Here, in microcosm, I offer you the perfect example of what’s wrong with Al Leach’s megacity proposal, and why the Minister of Municipal Affairs and Housing, himself, is not to be trusted.

First, let me remind you that the City of Toronto is one of the leading  cities in the world in the struggle against global warming. It was the world’s first city to commit itself to reducing carbon dioxide (CO2) emissions by 20 per cent in response to a call from the Earth Summit in Rio de Janeiro five years ago.

As part of that commitment, it created the Toronto Atmospheric Fund in 1992 and endowed it with $23 million from the sale of the Langstaff Jail Farm. Since then, the fund has been financing all sorts of projects that reduce energy consumption.

In short, the City of Toronto is developing a culture that focuses on quality of life and is sympathetic to environmental issues. As part of that culture, city voters have elected politicians who’ve been innovative in addressing environmental concerns.

Now switch to Al Leach. He has announced plans to scrap energy-efficiency provisions of the Ontario building Code that would throw the province back to where it was in 1975.

Environmentally, the proposal is absolutely nutty. Energy efficiency increased by averages of 25 per cent in homes and 20 per cent in larger buildings erected under the provisions that Leach wants to scrap.

Leach maintains that what he’s interested in is « cost effectiveness for the consumer’’ — lowering the purchase price of new buildings.

(The irony is that scrapping energy efficiency is not at all cost effective. Leach’s arithmetic is awful. Over time, consumers will pay more for heating than they will save in their purchase prices, to say nothing of the added costs of the damage from increased CO2 emissions.)

The lesson in this for Torontonians is that Leach represents a different culture. He operates on a different set of values. It shows when he can barely utter a sentence without talking about cost savings and efficiencies. Quality of life does not figure large in his vocabulary.

So if you’re looking for quality of life improvements, don’t trust this man when he says a megacity will be good for Toronto.

But hold on a minute, you say. Even if the man’s values are out of step with where Toronto is going, might there not still be merit in a megacity? To answer that, ask yourself what attitudes are most valuable to you in the City of Toronto, and will they be reflected in a megacity council?

On environmental issues, I doubt that Toronto’s advanced attitudes would prevail in a megacity. I see no other Metro municipality that has made the kind of commitment to the environment that Toronto has made. Nor do I see on suburban councils the kind of determined opposition to Leach’s abandonment of energy efficiency that Toronto is showing.

Why would people in these municipalities elect representatives to a megacity council who are any different from those they elect now?

The City of Toronto pioneered energy efficiency for larger buildings (those of more than 540 square metres) by setting minimum standards in 1991. Until then, there were no standards.
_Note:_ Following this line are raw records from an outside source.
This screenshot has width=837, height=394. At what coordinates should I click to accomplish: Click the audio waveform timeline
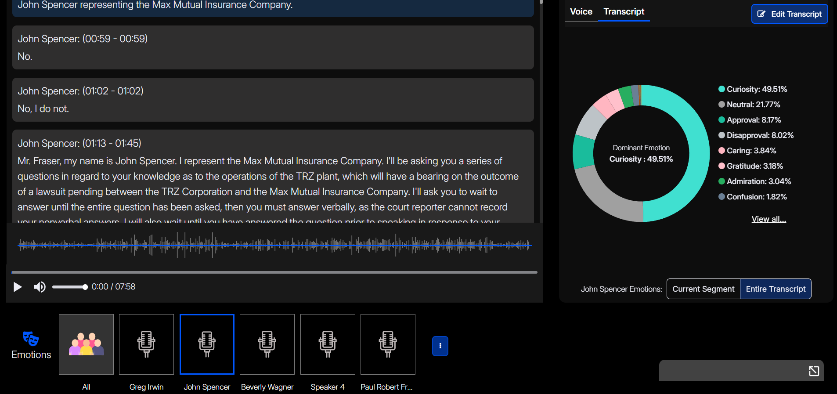tap(274, 245)
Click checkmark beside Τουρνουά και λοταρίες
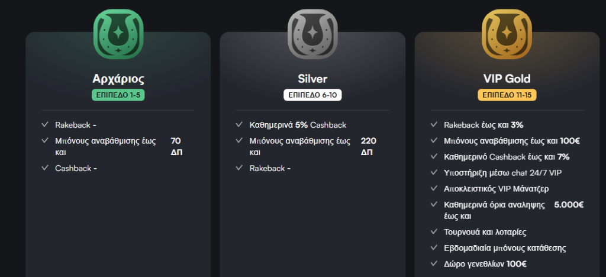Image resolution: width=606 pixels, height=277 pixels. (434, 232)

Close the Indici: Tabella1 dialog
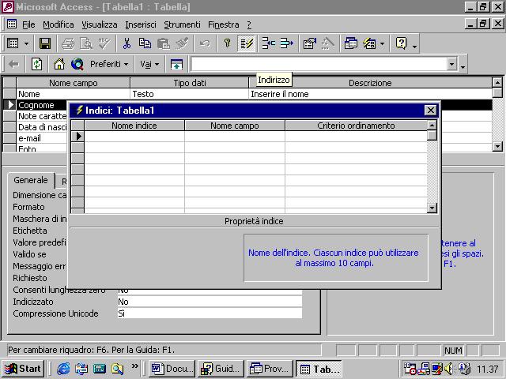click(x=430, y=111)
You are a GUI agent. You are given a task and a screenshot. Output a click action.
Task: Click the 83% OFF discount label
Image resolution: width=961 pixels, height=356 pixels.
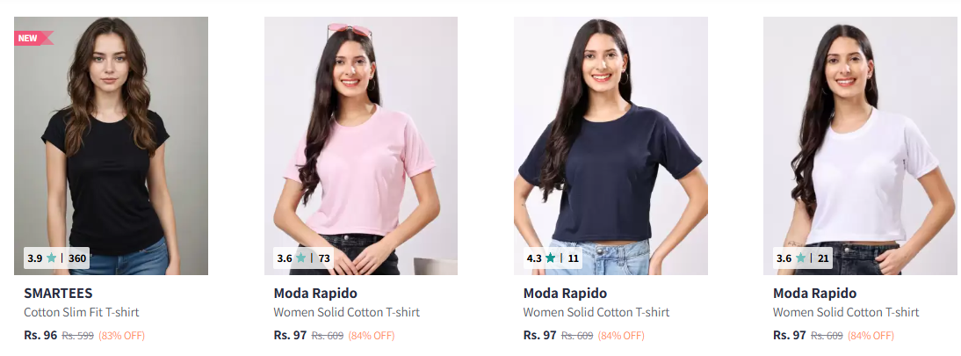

Two years later, after the city had demonstrated how effective its standards could be, the province incorporated them into its code and the city vacated the field. At the same time, the province upgraded its standards for homes.

Leach’s proposal would mean a return to no minimum standards for larger buildings and 25 per cent lower standards for homes. He would, however, require labelling that would identify the energy efficiency of new buildings. His rationale is that this would give consumers freedom of choice.

His proposal invited response, and submissions will be considered in April by a technical committee that will forward its recommendations to him.

As far as I’m concerned, what the committee recommends is of secondary importance. The real attention should be on the clash of different cultures. That has even wider implications for the City of Toronto.